Pour un enseignement si réduit, les meilleurs maîtres seraient les Frères des écoles chrétiennes, et, contre l’avis de ses conseillers, Napoléon les soutient : « Si on les oblige, dit-il, à s’interdire par leur vœu toute autre connaissance que la lecture, l’écriture et les éléments du calcul, c’est pour les rendre plus propres à leur destination ». « En les comprenant dans l’Université, on les rattachera à l’ordre civil et l’on préviendra le danger de leur indépendance. » Désormais « ils n’ont plus pour chef un étranger ou un inconnu ». Le supérieur général de Rome a renoncé à toute inspection sur eux ; « il est convenu qu’ils auront en France un supérieur général qui résidera à Lyon ». Celui-ci, avec tous ses religieux, tombe sous la main du gouvernement et l’autorité du grand-maître. Une telle corporation, quand on en tient la tête, est un instrument, le plus sûr, le plus exact, sur lequel on peut toujours compter, et qui jamais n’opère à côté ou au delà de sa limite tracée. Rien de plus commode pour Napoléon, qui, dans l’ordre civil, veut être un pape, qui fonde son État, comme le pape son Église, sur la vieille tradition romaine, qui, pour gouverner d’en haut, s’allie à l’autorité ecclésiastique, qui, comme l’autorité catholique, a besoin d’exécutants disciplinés, de manœuvres enrégimentés, et ne peut les trouver que dans des corps organisés et spéciaux. A chaque recteur d’académie, les inspecteurs généraux de l’Université donnent pour consigne les instructions suivantes : « Partout où il se trouve des Frères des écoles chrétiennes ils seront », pour l’enseigne ment primaire, « préférés à d’autres ».

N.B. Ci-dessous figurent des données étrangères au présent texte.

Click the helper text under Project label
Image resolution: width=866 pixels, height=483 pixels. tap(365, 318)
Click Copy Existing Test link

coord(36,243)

Aussi bien, aux trois matières enseignées, il faut en joindre une quatrième, que le législateur ne mentionne pas dans sa loi, mais que Napoléon admet, que les recteurs et préfets recommandent ou autorisent, et qui presque toujours est inscrite dans le traité conclu entre la commune et l’instituteur. Celui-ci, laïque ou frère ignorantin, promet d’enseigner, outre « la lecture, l’écriture et le calcul décimal », « le catéchisme adopté pour l’Empire ». En conséquence, approches de la première communion et pendant deux ans au moins, il veille à ce que ses élèves apprennent par cœur le texte consacré, et en classe ils lui répètent ce texte tout haut, article par article ; de cette façon, son école devient une succursale de l’Église, et, par suite, comme l’Église, un instrument de règne. Car, dans le catéchisme adopté pour l’Empire, il est une phrase méditée, riche de sens et précise, où Napoléon a concentré la quintessence de sa doctrine politique et sociale, et formulé la croyance impérative qu’il assigne pour but à l’éducation. Cette phrase, les sept ou huit cent mille enfants des petites écoles la récitent à l’instituteur, avant de la réciter au curé : « Nous devons en particulier à Napoléon Ier, notre empereur, l’amour, le respect, l’obéissance, la fidélité, le service militaire, les tributs ordonnés pour la conservation et la défense de l’Empire et de son trône… Car il est celui que Dieu a suscité, dans des circonstances difficiles, pour rétablir le culte public et la religion sainte de nos pères, et pour en être le protecteur. »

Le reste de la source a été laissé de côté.